> [Teks Tersedia]
—————

Sembilan Kontestan Petahana di Jatim Terancam Tumbang
Pemilihan bupati/wakil serta wali kota/wakil secara serentak di 19 kabupaten/kota di Jawa Timur tidak ramah bagi sembilan kandidat berstatus petahana. Mereka terancam kalah.
Oleh
AMBROSIUS HARTO
·4 menit baca
SURABAYA, KOMPAS — Pemilihan bupati/wakil serta wali kota/wakil secara serentak di 19 kabupaten/kota di Jawa Timur tidak ramah bagi sembilan kandidat berstatus petahana. Kontestan berstatus bupati/wakil atau wali kota/wakil terancam gagal mempertahankan dominasi di Lamongan, Gresik, Kabupaten Mojokerto, Ponorogo, Pacitan, Kabupaten Blitar, Jember, Situbondo, dan Kota Pasuruan.
Petahana terancam tumbang berdasarkan penghitungan suara pada laman resmi https://pilkada2020.kpu.go.id/ dalam menu hitung suara. Namun, terdapat keterangan bahwa data yang ditampilkan merupakan hasil foto formulir model C hasil KWK dari Kelompok Penyelenggara Pemungutan Suara (KPPS) melalui aplikasi Sirekap. Data yang ditampilkan bukan merupakan hasil resmi penghitungan perolehan suara. Penetapan resmi berlangsung secara berjenjang sesuai tingkatan dalam rapat pleno terbuka.
Menurut situs itu, sampai dengan pukul 07.30 WIB, Jumat (11/12/2020), di Ponorogo, data yang ditampilkan sementara mencakup 899 dari 2.080 tempat pemungutan suara (TPS) atau 43,2 persen. Bupati Ponorogo Ipong Muchlissoni dan Bambang Tri Wahono sementara meraih 37,7 persen suara sah. Perolehan sementara itu jauh di bawah Sugiri Sancoko-Lisdyarita (62,3 persen).
Hal serupa dialami pasangan Bupati Blitar Rijanto-Wakil Bupati Blitar Marhaenis UW yang sementara meraih 41,8 persen suara sah. Jumlah itu di bawah perolehan sang penantang, Rini Syarifah-HR Santoso (58,2 persen). Di Kabupaten Blitar, data sementara mencakup 1.302 dari 2.278 TPS atau 57,1 persen.
Bupati Jember Faida dan Dwi Arya Nugraha, yang berangkat lewat jalur perseorangan, sementara mendapat 31,6 persen suara sah. Perolehan ini memang masih di atas pasangan Abdus Salam-Ifan Ariadna Wijaya (21,4 persen), tetapi kalah dari Hendy Siswanto-M Balya Firjaun (47 persen). Data di Jember sementara mencakup 1.806 dari 4.752 TPS atau 38 persen. Namun, Faida sudah menyambaikan selamat kepada pasangan yang unggul berdasarkan hitung cepat.

—————

> [Bahan Tersedia]
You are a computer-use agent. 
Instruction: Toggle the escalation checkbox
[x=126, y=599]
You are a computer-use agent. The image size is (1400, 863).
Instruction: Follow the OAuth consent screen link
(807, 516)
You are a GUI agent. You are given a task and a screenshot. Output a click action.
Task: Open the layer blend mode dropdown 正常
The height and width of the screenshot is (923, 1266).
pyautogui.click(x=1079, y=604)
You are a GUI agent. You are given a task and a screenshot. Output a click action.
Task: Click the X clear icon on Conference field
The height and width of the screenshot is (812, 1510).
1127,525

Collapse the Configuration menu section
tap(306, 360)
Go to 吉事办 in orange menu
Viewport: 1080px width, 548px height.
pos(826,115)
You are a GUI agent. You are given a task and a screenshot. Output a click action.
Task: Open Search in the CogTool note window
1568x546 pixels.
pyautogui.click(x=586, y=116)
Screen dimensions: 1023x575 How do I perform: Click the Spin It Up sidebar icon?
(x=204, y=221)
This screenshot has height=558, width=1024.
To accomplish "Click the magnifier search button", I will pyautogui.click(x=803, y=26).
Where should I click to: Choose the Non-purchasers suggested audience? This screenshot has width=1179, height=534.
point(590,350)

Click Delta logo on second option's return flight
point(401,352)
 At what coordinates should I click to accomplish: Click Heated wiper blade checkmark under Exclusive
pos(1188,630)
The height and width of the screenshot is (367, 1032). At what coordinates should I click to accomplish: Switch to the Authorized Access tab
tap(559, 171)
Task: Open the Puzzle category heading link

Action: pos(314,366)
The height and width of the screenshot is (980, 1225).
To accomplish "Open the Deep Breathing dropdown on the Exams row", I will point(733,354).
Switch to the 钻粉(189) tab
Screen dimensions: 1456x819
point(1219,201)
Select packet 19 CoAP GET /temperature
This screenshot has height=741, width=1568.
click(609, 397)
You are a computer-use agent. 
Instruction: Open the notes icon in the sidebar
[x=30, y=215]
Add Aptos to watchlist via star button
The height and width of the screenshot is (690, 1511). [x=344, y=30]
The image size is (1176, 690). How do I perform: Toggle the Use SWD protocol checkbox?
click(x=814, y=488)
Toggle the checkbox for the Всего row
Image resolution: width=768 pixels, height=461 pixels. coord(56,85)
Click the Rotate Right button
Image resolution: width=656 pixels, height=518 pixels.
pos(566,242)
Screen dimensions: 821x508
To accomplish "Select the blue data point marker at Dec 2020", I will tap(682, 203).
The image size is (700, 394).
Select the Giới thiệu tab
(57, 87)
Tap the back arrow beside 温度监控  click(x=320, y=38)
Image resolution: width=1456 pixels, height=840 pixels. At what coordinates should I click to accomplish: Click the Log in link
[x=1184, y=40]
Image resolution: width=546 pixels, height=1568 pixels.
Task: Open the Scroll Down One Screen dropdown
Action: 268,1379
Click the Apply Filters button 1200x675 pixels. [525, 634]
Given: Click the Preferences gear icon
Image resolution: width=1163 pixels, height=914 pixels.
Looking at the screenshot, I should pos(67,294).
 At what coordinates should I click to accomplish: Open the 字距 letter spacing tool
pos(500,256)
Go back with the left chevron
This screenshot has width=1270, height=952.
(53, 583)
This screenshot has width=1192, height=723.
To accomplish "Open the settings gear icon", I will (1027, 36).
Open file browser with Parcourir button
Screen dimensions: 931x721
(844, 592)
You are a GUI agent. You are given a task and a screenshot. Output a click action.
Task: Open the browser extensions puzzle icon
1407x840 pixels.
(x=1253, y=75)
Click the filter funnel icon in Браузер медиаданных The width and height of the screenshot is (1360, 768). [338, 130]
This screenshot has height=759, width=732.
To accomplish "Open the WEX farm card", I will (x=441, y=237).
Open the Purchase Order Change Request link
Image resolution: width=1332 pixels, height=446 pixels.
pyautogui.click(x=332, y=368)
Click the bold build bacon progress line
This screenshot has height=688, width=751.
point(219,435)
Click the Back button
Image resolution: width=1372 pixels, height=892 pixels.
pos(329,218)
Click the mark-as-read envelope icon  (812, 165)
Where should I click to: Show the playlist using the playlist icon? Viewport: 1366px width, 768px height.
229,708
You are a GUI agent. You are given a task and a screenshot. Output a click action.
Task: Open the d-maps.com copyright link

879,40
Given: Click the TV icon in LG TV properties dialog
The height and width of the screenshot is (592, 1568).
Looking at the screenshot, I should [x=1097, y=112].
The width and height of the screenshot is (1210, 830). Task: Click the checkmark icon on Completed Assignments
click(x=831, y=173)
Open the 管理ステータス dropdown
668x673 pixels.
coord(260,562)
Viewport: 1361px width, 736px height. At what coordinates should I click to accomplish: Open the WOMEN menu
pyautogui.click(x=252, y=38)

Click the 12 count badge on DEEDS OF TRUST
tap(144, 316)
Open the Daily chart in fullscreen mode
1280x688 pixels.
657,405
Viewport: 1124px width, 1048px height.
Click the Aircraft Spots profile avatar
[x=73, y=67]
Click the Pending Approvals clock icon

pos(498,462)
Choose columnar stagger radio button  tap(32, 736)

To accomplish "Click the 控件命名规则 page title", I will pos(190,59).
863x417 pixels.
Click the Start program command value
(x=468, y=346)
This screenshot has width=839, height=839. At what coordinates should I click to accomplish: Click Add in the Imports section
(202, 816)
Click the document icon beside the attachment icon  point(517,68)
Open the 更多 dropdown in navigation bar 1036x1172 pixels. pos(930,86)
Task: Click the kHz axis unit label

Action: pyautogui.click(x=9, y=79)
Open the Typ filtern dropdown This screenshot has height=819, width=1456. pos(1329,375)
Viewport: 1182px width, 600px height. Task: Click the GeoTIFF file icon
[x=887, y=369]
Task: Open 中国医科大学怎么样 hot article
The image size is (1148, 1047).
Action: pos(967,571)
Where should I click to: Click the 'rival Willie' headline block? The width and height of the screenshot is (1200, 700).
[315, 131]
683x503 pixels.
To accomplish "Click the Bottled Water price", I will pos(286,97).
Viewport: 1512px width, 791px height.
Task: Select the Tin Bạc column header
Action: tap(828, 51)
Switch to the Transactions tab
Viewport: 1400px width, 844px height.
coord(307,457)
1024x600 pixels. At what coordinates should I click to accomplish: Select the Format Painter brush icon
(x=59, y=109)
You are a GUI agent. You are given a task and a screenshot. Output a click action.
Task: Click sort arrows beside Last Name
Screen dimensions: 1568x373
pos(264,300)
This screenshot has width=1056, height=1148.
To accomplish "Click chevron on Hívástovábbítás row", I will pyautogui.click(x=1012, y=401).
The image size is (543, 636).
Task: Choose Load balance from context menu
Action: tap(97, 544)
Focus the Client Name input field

—————

> [Petunjuk Latihan]
Tolong jawab pertanyaan berikut berdasarkan teks berita pilkada Jawa Timur di atas.
(a) Di berapa kabupaten/kota di Jawa Timur pemilihan digelar secara serentak?
(b) Di Ponorogo, berapa TPS yang sudah tercakup dalam data sementara pada pukul 07.30 WIB?
(c) Berapa persen suara sah yang sementara diraih pasangan Hendy Siswanto-M Balya Firjaun di Jember?

> [Hasil Latihan]
(a) 19 kabupaten/kota.
(b) 899 dari 2.080 TPS, atau 43,2 persen.
(c) 47 persen.